La Corte d'Appello di Catanzaro alla luce delle diverse osservazioni rigettava l'appello rilevando anzitutto che, un bene non appartenente al demanio necessario può rivestire il carattere pubblico proprio dei beni patrimoniali indisponibili, perché "destinato al pubblico servizio" ai sensi dell'articolo 826 comma III c.c., soltanto ove ricorra la manifestazione di volontà dell'ente nonché la attuale ed effettiva destinazione del bene al pubblico servizio
Infatti, la Corte precisava che la sola previsione della destinazione di un bene al perseguimento di finalità pubbliche non è sufficiente perché un bene sia compreso nel patrimonio indisponibile dell'ente in mancanza di una trasformazione che lo renda fruibile per un pubblico servizio e che tale circostanza non ricorreva nel caso di specie, in quanto il terreno era stato recintato e posseduto senza soluzione di continuità dagli attori, in modo pubblico e pacifico.

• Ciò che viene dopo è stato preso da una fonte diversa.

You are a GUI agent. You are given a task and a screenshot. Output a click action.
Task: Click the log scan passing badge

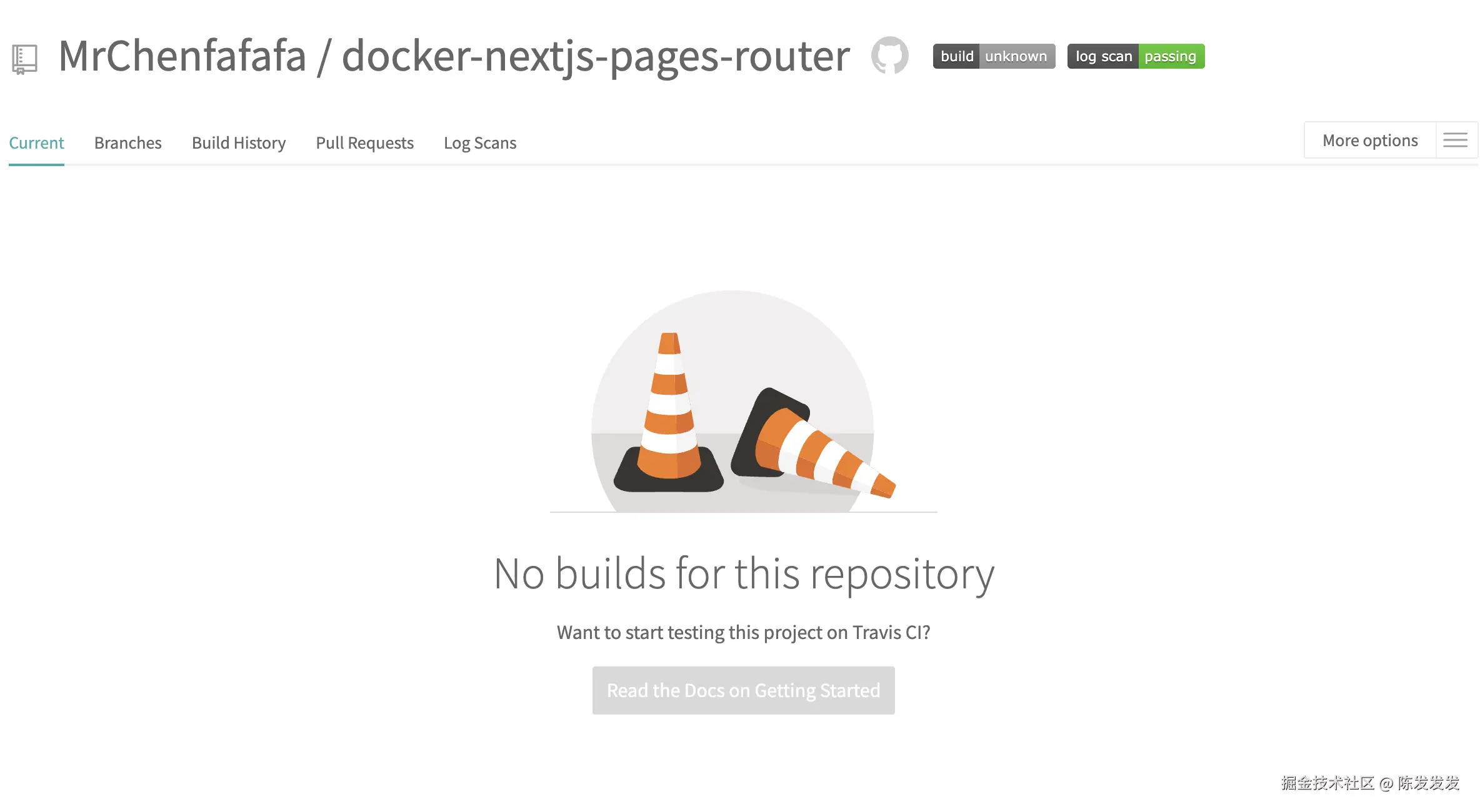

Avverso la sentenza della Corte d'Appello di Catanzaro il Comune ha proposto ricorso per cassazione illustrato da quattro motivi.
Al fine della nostra analisi ci focalizzeremo sul primo motivo che denuncia in riferimento all'articolo 360, comma I, n. 3 c.p.c., la violazione dell'articolo 35, comma 3 della legge 22 ottobre 1971, n. 865, in relazione all'articolo 113 c.p.c.: la sentenza sarebbe viziata dalla mancata applicazione e dalla conseguente violazione della disciplina imperativa vigente in materia di beni destinati di diritto al patrimonio indisponibile di cui alla legge 865-71, art. 35, comma 3.

La decisione della Cassazione

La Corte di Cassazione, con la citata ordinanza 21 aprile 2023, n. 10755 ha ritenuto fondato il primo motivo con i restanti ed ha accolto il ricorso cassando con rinvio alla Corte d'Appello di Catanzaro.
In particolare, il Collegio ha affermato con fermezza l'esclusione dell'usucapibilità dei terreni, trattandosi di aree comprese in un piano approvato a norma della legge n. 167 del 1962 e perciò appartenenti ex legge n. 865 del 1971, articolo 35 al patrimonio indisponibile del Comune, in vista dell'attuazione di un progetto volto a soddisfare esigenze di edilizia economica e popolare.
In conclusione, pertanto, gli Ermellini, hanno voluto statuire che l'appartenenza di un bene al patrimonio indisponibile di un ente territoriale discende non soltanto dall'esistenza di un atto amministrativo che lo destini ad uso pubblico, ma anche dalla sua concreta utilizzazione a fini di pubblica utilità in un periodo di tempo compatibile con la realizzazione dello scopo pubblico e che pertanto, non può essere usucapito.